Antonio — Por outro lado, é delicado falar de gentrificação. O Largo da Batata hoje está bombando de gente. Então, a questão não foi tirar as pessoas, mas também trazer mais segurança, limpeza e zeladoria. Acho que o princípio dessa relação é o respeito à dinâmica de cada lugar.
O portfólio da Superlimão tem projetos corporativos de organizações importantes. Quais os desafios nesse tipo de ambiente?
Thiago — O desafio hoje é conseguir dimensionar de maneira mais assertiva espaços que sempre existiram nos escritórios: salas de reunião, estações de trabalho, espaços colaborativos e refeitório. As proporções mudaram bastante depois da pandemia.
Antonio — A demanda por salas de reunião e espaços colaborativos, por exemplo, aumentou muito nos últimos anos. Nesses ambientes, é preciso considerar níveis de concentração e acústica diferentes, questões luminotécnicas e de materialidade, buscando fomentar a colaboração entre as pessoas.
Quais outras demandas têm sido recorrentes nos projetos corporativos?

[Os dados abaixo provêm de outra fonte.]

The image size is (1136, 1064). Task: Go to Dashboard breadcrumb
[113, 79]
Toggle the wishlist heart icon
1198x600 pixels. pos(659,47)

Thiago — A acústica dos ambientes, protocolos de segurança da informação cada vez mais rígidos, iluminação das salas de reunião, mesas para conferência digital que coloquem os participantes no mesmo nível de percepção e de interação. O tema biofilia também tem sido um dos pré-requisitos, seja com vegetação de verdade ou nos materiais naturais utilizados, além de acessibilidade e respeito à diversidade. No final, as pessoas devem estar felizes dentro desses espaços, porque o bem-estar proporciona mais eficiência no trabalho. As grandes empresas globais medem isso diariamente.